Our focus should not be proving our point or getting others to obey certain ways of living, but winning hearts. Everything we do flows from the heart. A heart for Jesus becomes a changed life and a saved soul not because of our own convincing words but because of a relationship with the One you, me, and everyone we cannot believe lives or acts a certain way was made for. We cannot take part in what Jesus has called us to do if we are busy defending ourselves and how we think we should be respected.

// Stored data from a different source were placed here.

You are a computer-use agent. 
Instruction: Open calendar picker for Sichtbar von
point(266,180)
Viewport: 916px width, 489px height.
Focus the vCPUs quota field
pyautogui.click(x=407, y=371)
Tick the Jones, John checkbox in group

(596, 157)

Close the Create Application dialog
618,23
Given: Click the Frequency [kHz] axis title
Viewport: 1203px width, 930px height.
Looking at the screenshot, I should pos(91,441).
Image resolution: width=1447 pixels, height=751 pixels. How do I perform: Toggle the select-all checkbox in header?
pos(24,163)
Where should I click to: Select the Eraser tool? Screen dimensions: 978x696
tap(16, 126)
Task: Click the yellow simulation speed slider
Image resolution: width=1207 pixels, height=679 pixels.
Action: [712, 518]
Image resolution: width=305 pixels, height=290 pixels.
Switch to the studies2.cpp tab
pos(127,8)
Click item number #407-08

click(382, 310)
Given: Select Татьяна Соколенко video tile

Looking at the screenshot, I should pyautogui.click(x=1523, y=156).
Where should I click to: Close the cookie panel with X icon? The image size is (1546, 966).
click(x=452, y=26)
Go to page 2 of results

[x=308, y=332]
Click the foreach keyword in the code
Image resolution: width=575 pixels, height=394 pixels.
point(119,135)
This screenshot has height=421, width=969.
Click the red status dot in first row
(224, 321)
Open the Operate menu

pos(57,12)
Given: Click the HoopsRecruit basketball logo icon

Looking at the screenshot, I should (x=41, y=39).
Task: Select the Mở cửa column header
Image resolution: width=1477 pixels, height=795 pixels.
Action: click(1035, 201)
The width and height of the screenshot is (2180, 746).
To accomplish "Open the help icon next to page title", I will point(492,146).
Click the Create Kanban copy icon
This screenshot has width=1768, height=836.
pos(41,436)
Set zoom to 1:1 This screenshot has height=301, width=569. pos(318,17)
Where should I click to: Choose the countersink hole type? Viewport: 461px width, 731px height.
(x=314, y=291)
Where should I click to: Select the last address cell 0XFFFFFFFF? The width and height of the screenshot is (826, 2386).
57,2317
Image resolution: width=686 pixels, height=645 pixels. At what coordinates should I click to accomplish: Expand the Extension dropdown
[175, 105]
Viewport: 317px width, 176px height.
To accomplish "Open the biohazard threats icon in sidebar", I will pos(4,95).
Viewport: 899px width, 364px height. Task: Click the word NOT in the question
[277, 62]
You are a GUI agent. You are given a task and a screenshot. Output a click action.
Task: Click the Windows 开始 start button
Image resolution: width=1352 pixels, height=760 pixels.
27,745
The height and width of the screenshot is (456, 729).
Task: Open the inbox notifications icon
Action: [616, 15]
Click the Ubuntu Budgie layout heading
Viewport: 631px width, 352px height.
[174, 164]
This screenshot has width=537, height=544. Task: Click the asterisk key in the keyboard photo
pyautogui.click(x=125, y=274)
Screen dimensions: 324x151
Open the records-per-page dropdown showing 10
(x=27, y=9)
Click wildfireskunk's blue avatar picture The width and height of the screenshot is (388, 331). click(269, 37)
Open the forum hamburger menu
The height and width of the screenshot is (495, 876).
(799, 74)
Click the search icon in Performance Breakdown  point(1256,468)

It’s not our job to defend the truth in the way I think many of us believe it is. I’m sure there is a time and place for many things that I do not currently see as appropriate because I'm unfamiliar with the places where they would be, so I will repeat: I am not here to monopolize the definition of a Christian response to conflict.
What I do know is that His truth remains true no matter who believes it.
As Christians, we already have Jesus, we already have His promises, and we already have a place in heaven. If we are to try and prove anything, let us prove it with the way we live our lives and watch the fruit of abiding in obedience and in His presence speak for itself.
Opposing views are not bricks to build walls but doors to the hearts of our friends, our brothers, our sisters - our own.
Well said!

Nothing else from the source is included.